> INSTRUCTIONS TO FOLLOW:
Pictures aside, reproduce exactly and only the lines from the one containing "You are a computer-use" through the end of the records.

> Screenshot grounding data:
::::
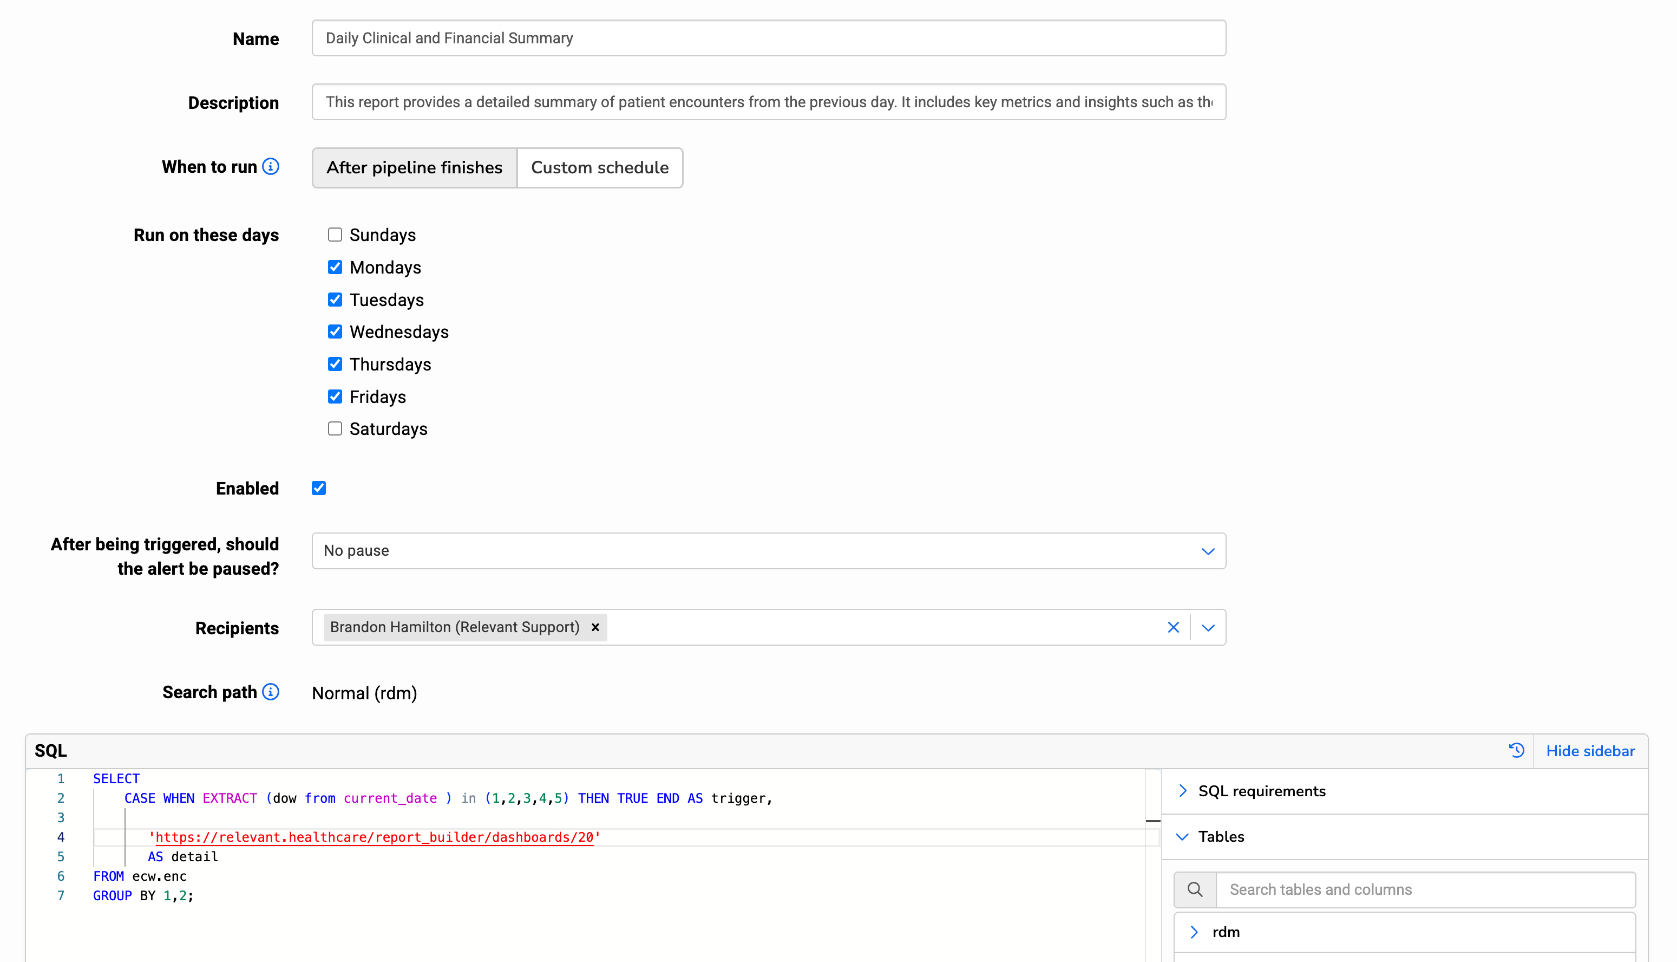
Task: Click the info icon next to When to run
Action: click(x=271, y=167)
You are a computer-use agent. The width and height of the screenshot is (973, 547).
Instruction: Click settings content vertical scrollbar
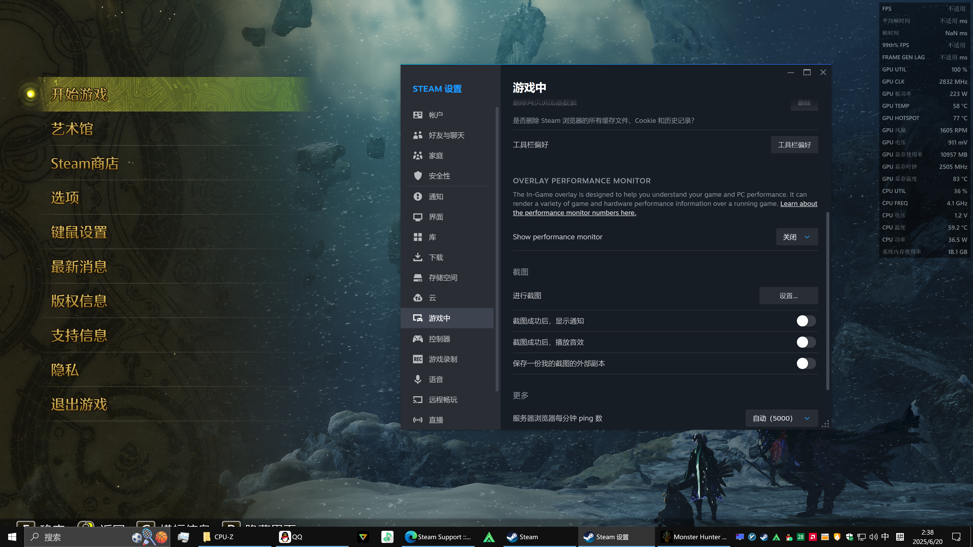tap(828, 302)
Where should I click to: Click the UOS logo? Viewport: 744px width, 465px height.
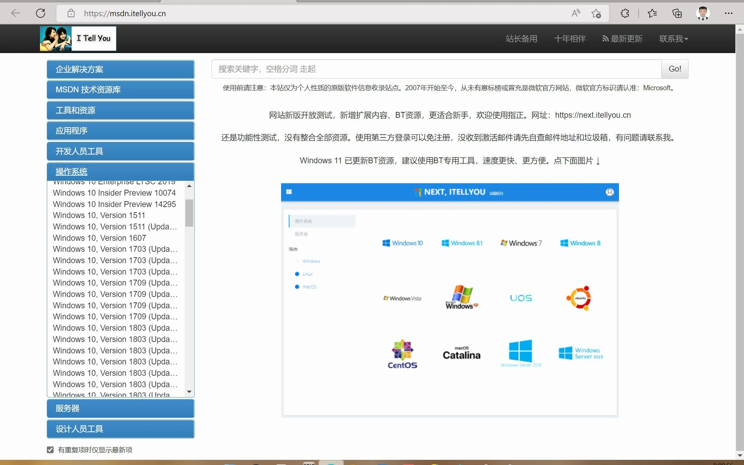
::::
> COMPLETED EXERCISE:
You are a computer-use agent. The width and height of the screenshot is (973, 547).
Instruction: Click settings content vertical scrollbar
tap(828, 302)
Where should I click to: Click the UOS logo? Viewport: 744px width, 465px height.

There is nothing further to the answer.